Instructions:
A. According to the seminar abstract, which method is essentially optimal across the whole range S < p^(1/2)?
B. Reproduce the stretch of the seminar abstract from "Global Testing under" through "(actually 50 minutes)" word for word.

Document segment:
******
Global Testing under Sparse Alternatives: ANOVA, Multiple Comparisons and the Higher Criticism

Stochastics Seminar
Thursday, January 27, 2011 - 3:05pm
1 hour (actually 50 minutes)
Skiles 005
University of California, San Diego
We study the problem of testing for the significance of a subset of regression coefficients in a linear model under the assumption that the coefficient vector is sparse, a common situation in modern high-dimensional settings.  Assume there are p variables and let S be the number of nonzero coefficients.  Under moderate sparsity levels, when we may have S > p^(1/2), we show that the analysis of variance F-test is essentially optimal.  This is no longer the case under the sparsity constraint S < p^(1/2).  In such settings, a multiple comparison procedure is often preferred and we establish its optimality under the stronger assumption S < p^(1/4).  However, these two very popular methods are suboptimal, and sometimes powerless, when p^(1/4) < S < p^(1/2).  We suggest a method based on the Higher Criticism that is essentially optimal in the whole range S < p^(1/2).  We establish these results under a variety of designs, including the classical (balanced) multi-way designs and more modern `p > n' designs arising in genetics and signal processing. (Joint work with Emmanuel Candès and Yaniv Plan.)
******
Information shown:
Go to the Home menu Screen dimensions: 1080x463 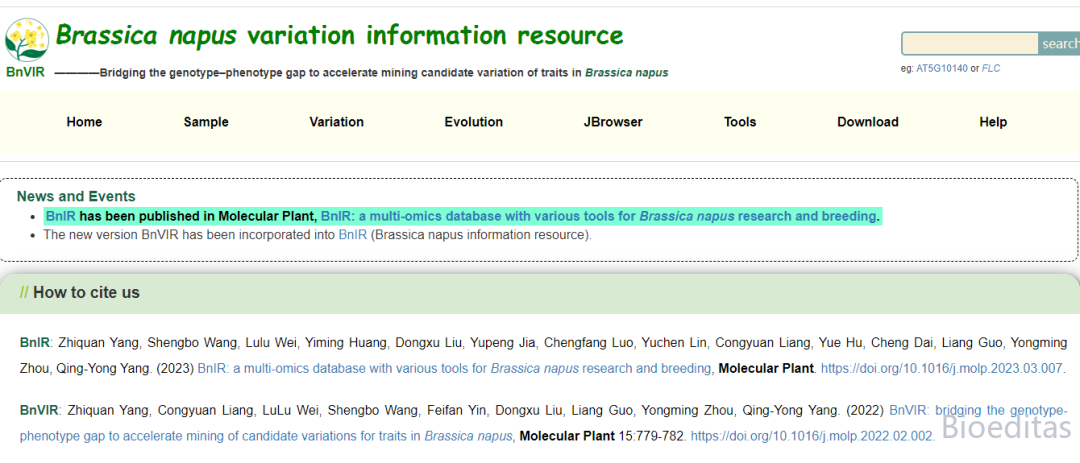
******
Expected results:
A. A method based on the Higher Criticism.

B.
Global Testing under Sparse Alternatives: ANOVA, Multiple Comparisons and the Higher Criticism

Stochastics Seminar
Thursday, January 27, 2011 - 3:05pm
1 hour (actually 50 minutes)